The best bus service to the museum is the The Riversider, service 100, departing the city centre every 30 minutes. Visit www.firstgroup.com/glasgow for the full timetable.
From 23 October 2011, the Winter Timetable will come into effect and the Riversider will depart from the City Centre every 30 minutes.
Bus Stops:
George Square (North side);
George Square (South side, outside Visit Scotland);
St Vincent Place at Buchanan Street;
Union Street (outside Poundland);
Argyle Street (at SAS Radisson);
SECC;
Riverside Museum;
Partick Interchange (Beith Street);
Kelvingrove Art Gallery and Museum.

Parking:
There is a limited Pay & Display car park at the Museum - 1 for 3 hours - maximum stay allowed. The car park will have 12 spaces reserved for blue badge holders and these spaces are free of charge with no time restrictions. There is also a Pay & Display car park at Kelvin Hall, Bunhouse Road (the previous home of the Museum of Transport) that's only a 10-minute signposted walk to Riverside. Alternatively at the Kelvingrove bus stop you can catch the Riversider bus, service 100, that will drop off at Riverside Museum. Parking at Bunhouse means easy access for also visiting Kelvingrove Art Gallery and Museum.

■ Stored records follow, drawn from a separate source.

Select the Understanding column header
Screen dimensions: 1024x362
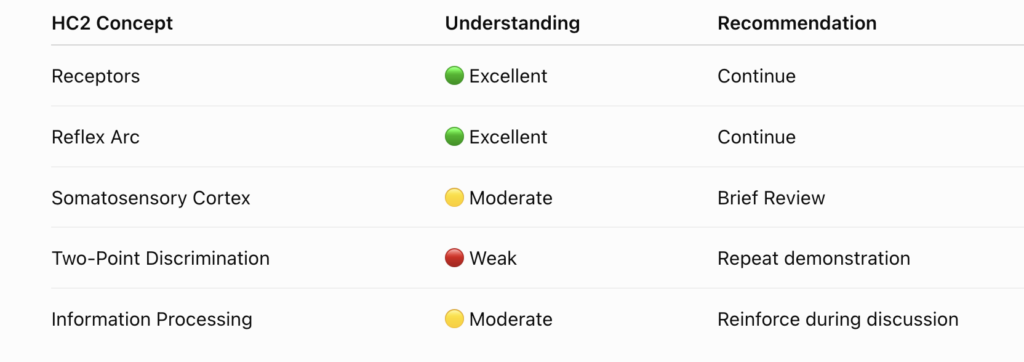pos(512,24)
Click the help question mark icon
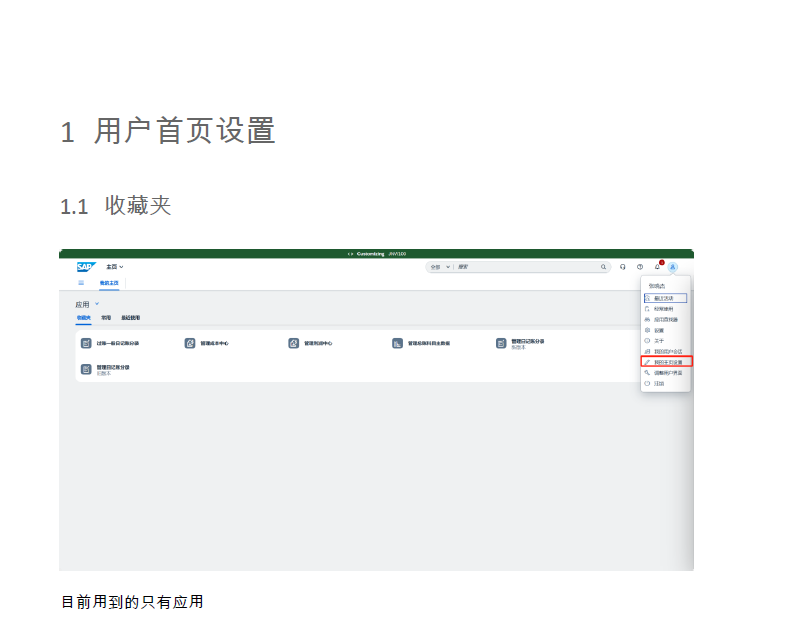Image resolution: width=787 pixels, height=621 pixels. pyautogui.click(x=640, y=267)
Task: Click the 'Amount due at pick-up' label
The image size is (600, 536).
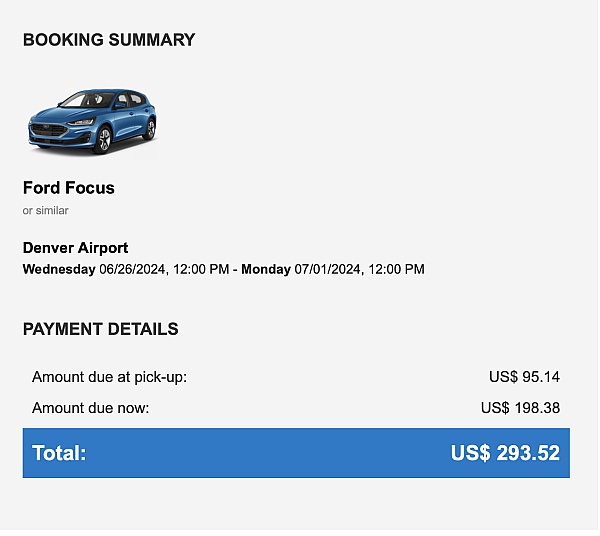Action: point(109,377)
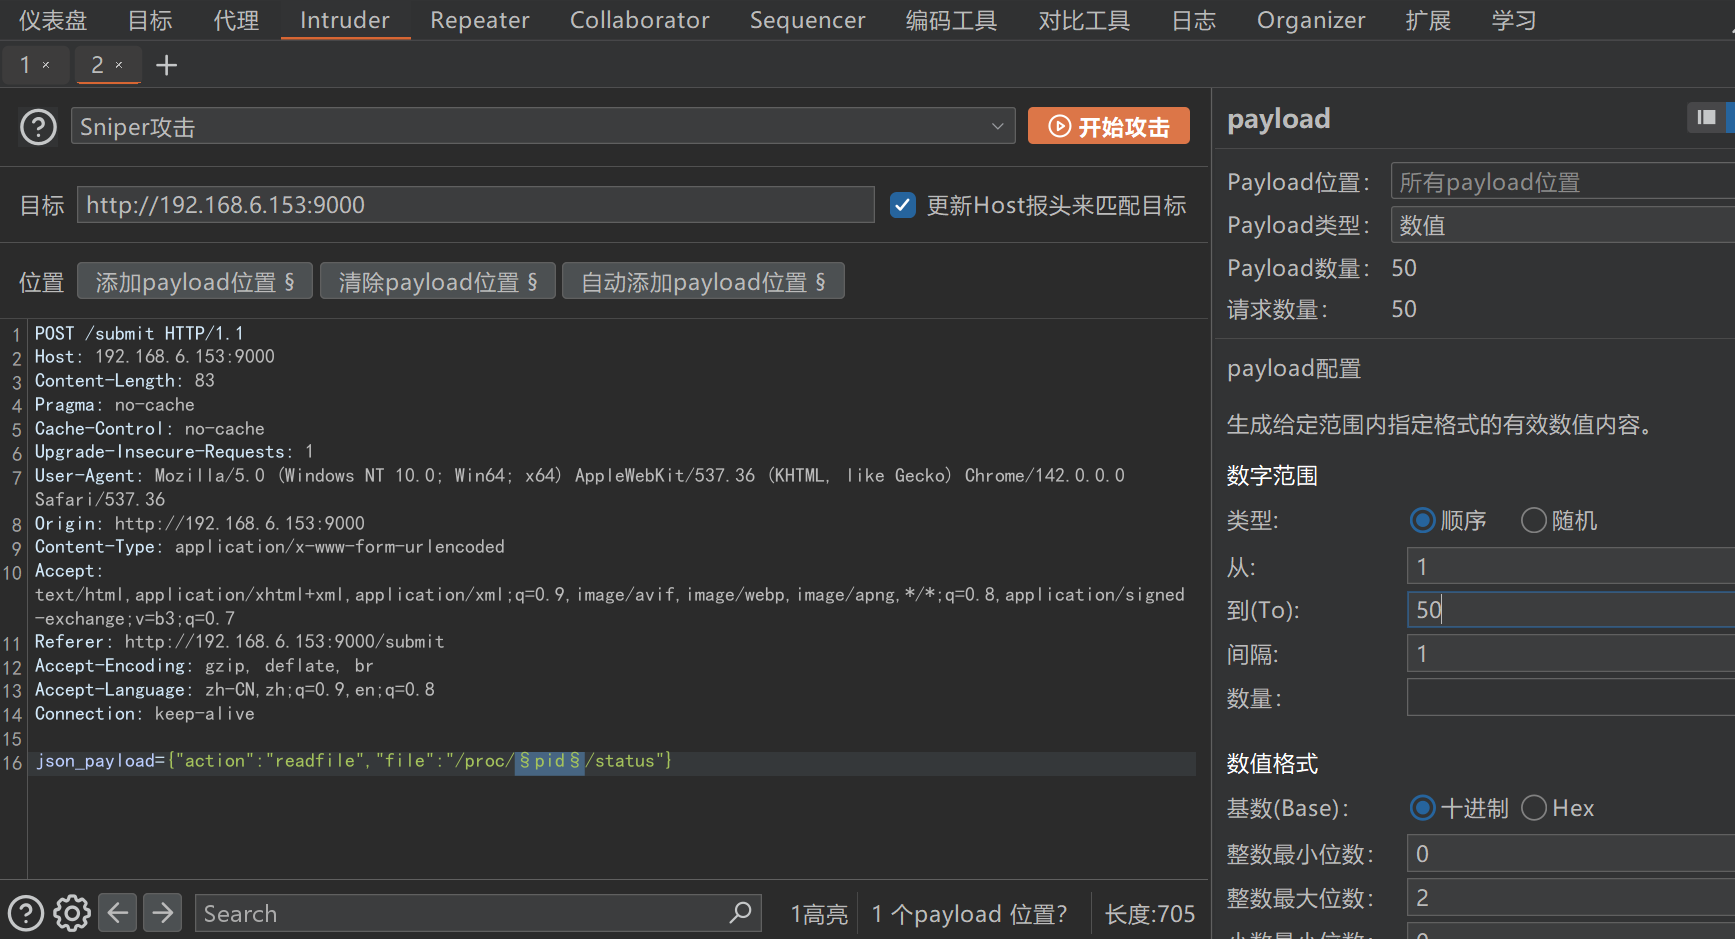Add a new Intruder tab

tap(167, 66)
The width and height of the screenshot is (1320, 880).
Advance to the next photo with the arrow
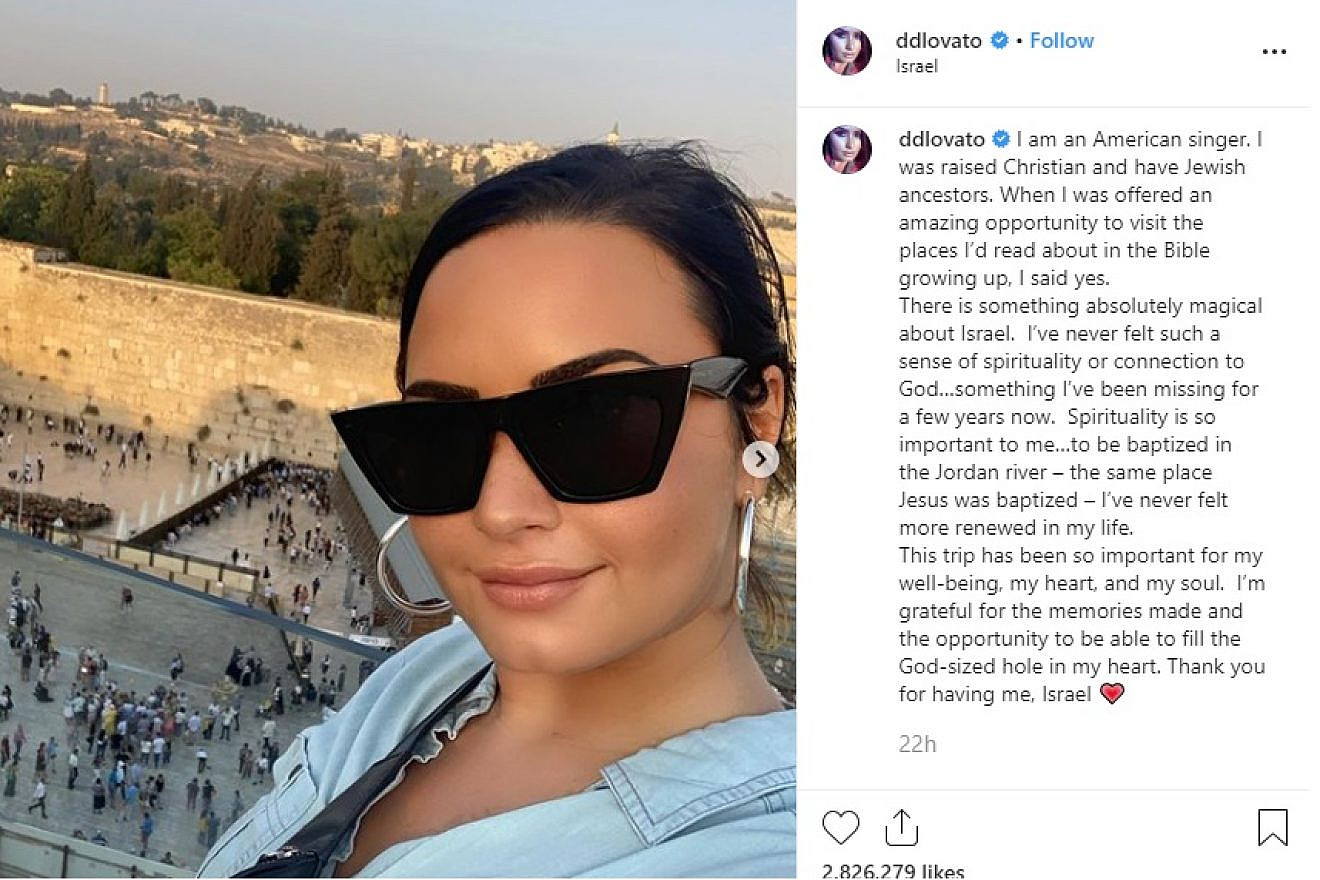pos(761,459)
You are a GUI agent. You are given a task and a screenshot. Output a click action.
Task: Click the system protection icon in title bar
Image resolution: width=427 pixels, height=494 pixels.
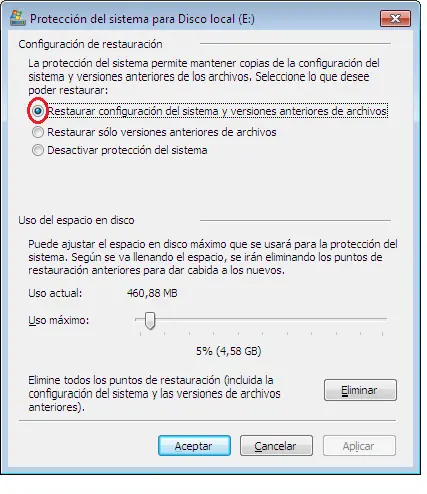coord(18,18)
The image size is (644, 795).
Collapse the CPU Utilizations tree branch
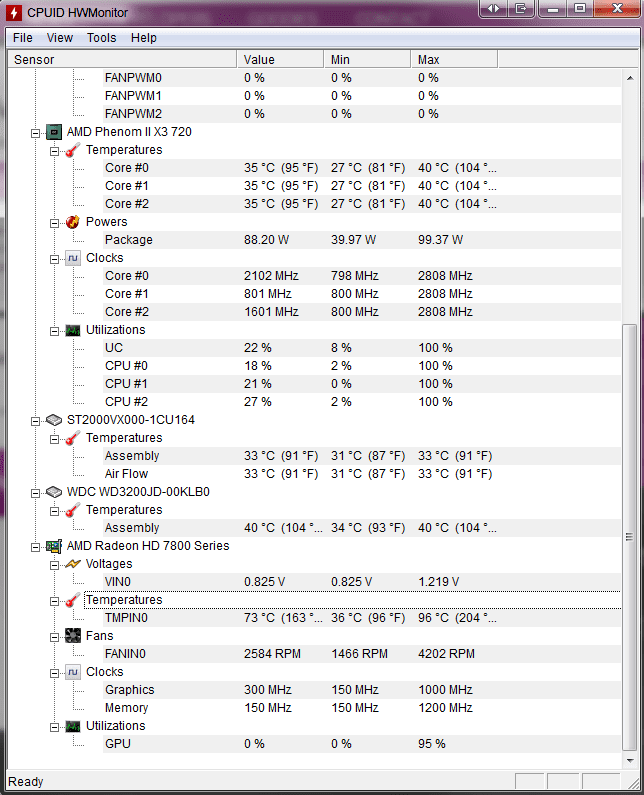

Visitors may also use the SECC parking lot - charges apply - then it's just a short walk to the museum or catch the Riversider bus, service 100, that will drop you off directly at the museum - the bus stop is at the Clyde Auditorium (The Armadillo).

There will be specific provision for sensory-impaired visitors,
including 10% of displays designed specifically for people with a sensory impairment.
Guide and Assistance dogs are welcome in Riverside Museum, and dog bowls and water are available. Please contact a member of staff.